The weather was gorgeous but a little breezy. The journey down was v straightforward, just down the A3.
Once in Portsmouth it wasn't as straight forward, the actual place we were going to, a physio centre, was hidden away on a business estate. It was a tiny building. Just consists of 3 rooms, the waiting room and 2 small office rooms. Quite oppressive really which only added to the stress levels I was feeling. It felt like I was taking my GCSE exams again and hadnt revised.
We took my chair and I was able to stay in it throughout the assessment, having my feet on the footplates eases the weight of my legs and in turn helps with the fatigue and back pain.
The lady was lovely, and she was only doing her job. I felt she tried to trip me up a couple of times, but again this is her job not her.
I fear I've over estimated how well I cope, trying to work out how far I can walk unaided. We agreed 40 metres, but I'd be unable to walk it again that day and I would be in incredible pain. But I would walk it as I'm buggered if I will give into this.
On the CAB forms it says if you stand with both feet on the floor and feel pain or fatigue. You are awarded Max points. She cleverly didnt mention pain or fatigue, just asked if I could get to the car and back to the desk (40 m)
So I am worried I've not painted a true enough picture of how I am, I dont want to make it sound unrealistic so I try and answer honestly. Husband agreed I was 100% honest and upfront with answers. I had no supporting evidence from gp or neurologist sadly, some say to show that as evidence. I'd imagine hell would freeze over before gp would help me :(
My Fate is in their hands now.
My next assessments is 6th of May. This is for the ESA claim so once again I shall have to jump hoops to try and get this. Why is it you feel you have to fight for something you need. Ive paid taxes for 14 years, when I need help I'm made to feel a burden and prove my illness is as debilitating as it is.

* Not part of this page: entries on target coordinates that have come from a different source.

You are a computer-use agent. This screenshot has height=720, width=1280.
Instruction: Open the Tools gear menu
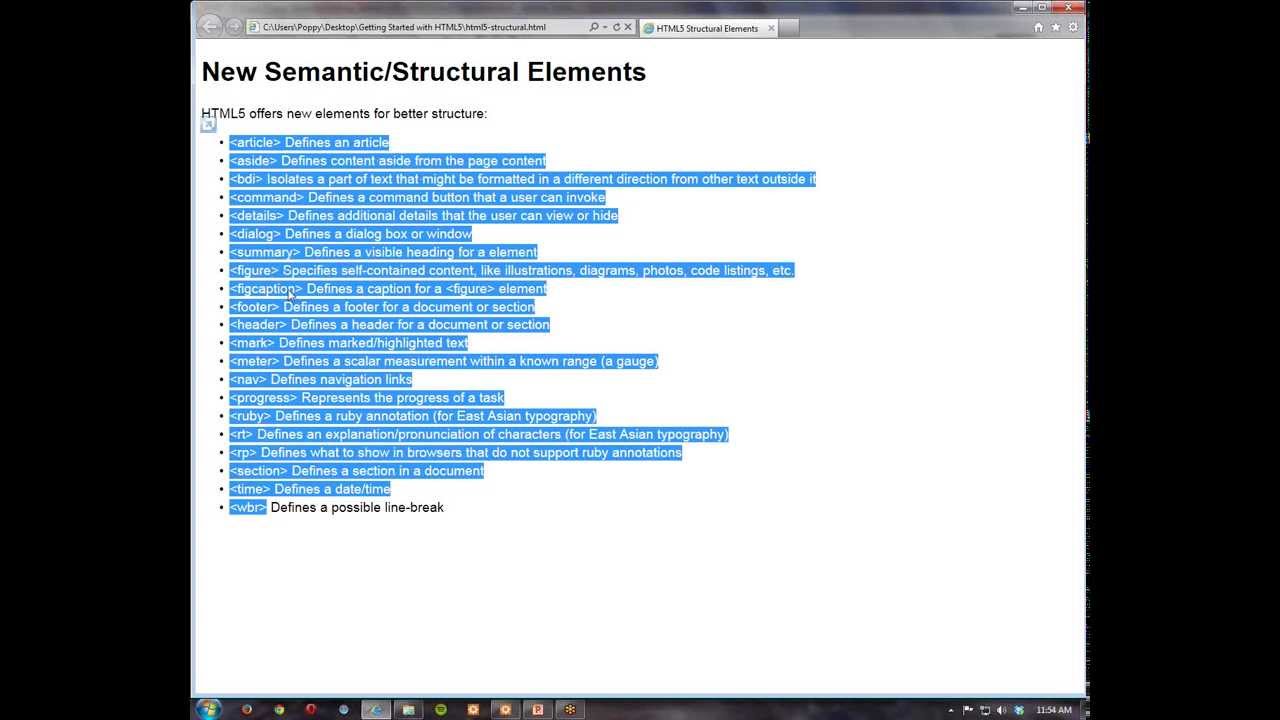point(1073,27)
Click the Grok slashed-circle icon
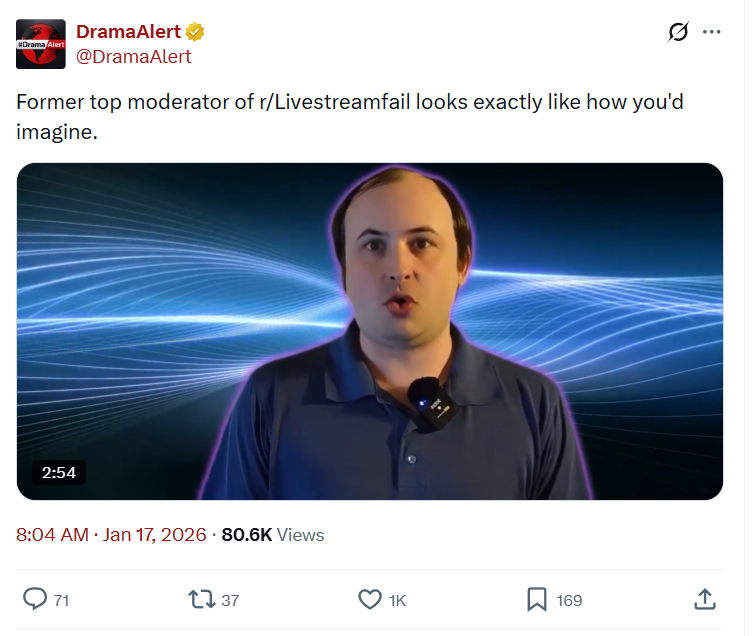The width and height of the screenshot is (753, 636). (x=678, y=32)
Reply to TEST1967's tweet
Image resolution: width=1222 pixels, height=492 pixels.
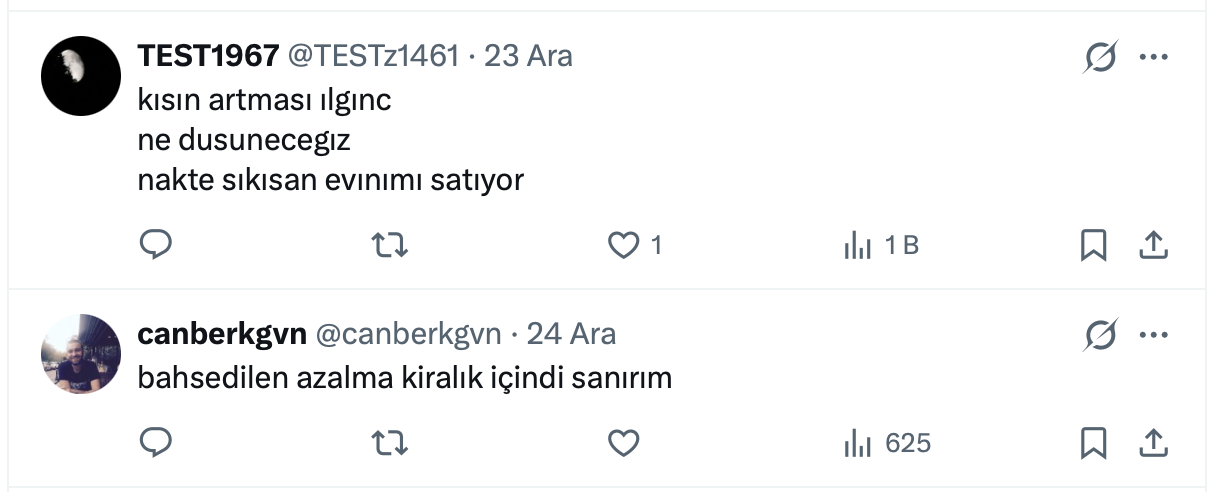click(x=155, y=245)
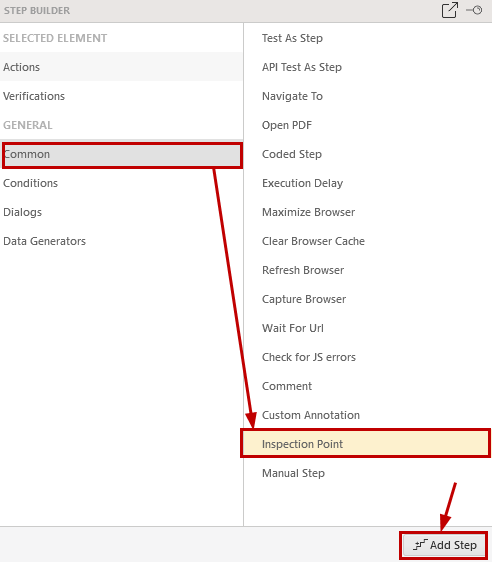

Afterwards as we were in Portsmouth and hadnt eaten yet and it was almost 2:45 we ventured towards gunwharf quays to find food.
We found a nice place, a bar/restaurant called Giraffe right next to the Spinnaker tower
Lunch was delicious. We walked round the shopping centre afterwards, I say walk, hubby pushed me as wheeling after eating is v uncomfortable! We didnt stay long, I was tired and it was so so hot and hardly a breeze at all on the coast, unusual as back home it was a v cold wind! So we headed home and got in just after 5. I headed straight to bed as I was freezing (I often get v cold when over tired and stressed) so I curled up in bed with a hot water bottle, my meds taken and before I knew it I was fast asleep!
I woke up periodically for the next 5 hours, took my bed time meds and then I was fast asleep until 10:50 the following morning!! 17 hours more or less fast asleep!
Its Tuesday today and I am still not fully recovered from it.
Its daft, I did nothing more than sit about and go in the car yet it exhausted me. This is whats so frustrating about this condition, the most mundane and normal tasks are exhausting.
I had another thing happen last week, Thursday I had a moment that I guess was realisation?
I was shopping with my friend, and as I wheeled myself passed a shop, I saw myself in the reflection. Seeing me in a wheelchair made my heart sink like a stone and my tummy flip. Its upset me more than I'd ever imagine it to do so but I think actually seeing myself in the chair made it more real, if that makes sense?
Maybe coupled with my friend being 20 years older yet here I was struggling to get in and out the car magnified it? She was a work colleague and I miss her and my job so bleeding much this week :( envy/jealousy/humility all in one go I guess.
You know that moment you wake up and everything is ok, everything is fine for that split second before your conscious thoughts take over? I guess that's the closest I can describe it to.